I have seen many cases of patients who underwent whiplash trauma from minor rear end collisions who have continued to suffer after seeing very competent and well-intended chiropractors, physical therapists, massage therapists, and pain management specialists. None of these clinicians have been able to identify and resolve the underlying cause of the patients chronic pain and suffering. If this is your situation, then you may need a specialist in chiropractic craniocervical junction procedures, where this vital center may receive the care it needs to really begin to heal.
We have performed the Transdermal Atlas Positioning procedure on hundreds and hundreds of whiplash patients and had immediate results. In most cases the symptoms that have been plaguing them for months, and even years, immediately begin to clear and the injured structures begin to heal.
- You are not your car, and you do not share damage levels with your car! This means that just because your car is not badly damaged does not mean you haven’t sustained internal damage to these critical ligaments at the head and neck junction.

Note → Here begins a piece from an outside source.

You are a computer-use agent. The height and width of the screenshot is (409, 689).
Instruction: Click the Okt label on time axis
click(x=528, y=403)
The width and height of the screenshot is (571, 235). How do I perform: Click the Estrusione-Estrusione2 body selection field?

- Get the right imaging soon after the accident. When the body tissues are injured they immediately go through the natural process of healing and forming scar tissue. Getting advanced imaging within the first 30 days allows the injury to be more readily detected with certain MRI techniques. When detected early, it serves as legal documentation that differentiates fresh injury from pre-existing damage.
- Get an expert opinion on the craniocervical junction region. If you’re suffering from pain following a whiplash injury, come in for an assessment, and we will take images of your craniocervical junction and help you figure it out.
- Don’t give up your search for answers! We often see signs on our 3-D imaging signs of damage to the supportive ligaments and connective structures of the craniocervical junction that were missed. If we suspect this, special MRI’s can be attained even years later that can help us understand the original injury and start your healing journey leading to repair and stabilization.
If your case is with an attorney, or you have long since settled, we can re-position these craniocervical junction structures and provoke healing with our TAP procedure.
The transdermal, atlas, positioning procedure is safe and effective at restoring the craniocervical junction, and not injuring further, the supportive and delicate vascular structures in this region. we have done this procedure thousands of times and helped hundreds and hundreds of car crash victims get back on the road to recovery.
Craniocervical and Atlantoaxial Junctions and the Effect of Misalignment on Cerebrospinal Fluid Flow. S Rosa, J Baird, D Harshfield and M Chehrenama
“The craniocervical junction (CCJ) is comprised of the inferior surface of the skull, the atlas and axis, as well as muscles and connective tissues that attach the skull to the cervical spine. The CCJ encloses the central nervous system (CNS), encephalic vasculature and the cerebrospinal fluid (CSF) system. The CCJ spans the brainstem to the spinal cord, including the vascular system as well as connecting the cerebrospinal fluid (CSF) cisterns within the skull to the CSF channels in the spinal canal. Malformation and misalignment of the craniocervical junction can cause a constellation of cerebral and other neurological signs and symptoms collectively called craniocervical syndrome (CCS). The signs and symptoms of craniocervical junction syndrome may be due to mechanical strain causing deformation of dura mater, vasculature and other structures of the cranial vault resulting in irritation of and dysfunction of affected tissues. Deformation of the CCJ may also obstruct blood and CSF flow. Chronic ischemia, edema and hydrocephalus can cause degenerative cascades that can in turn lead to neurodegenerative diseases.”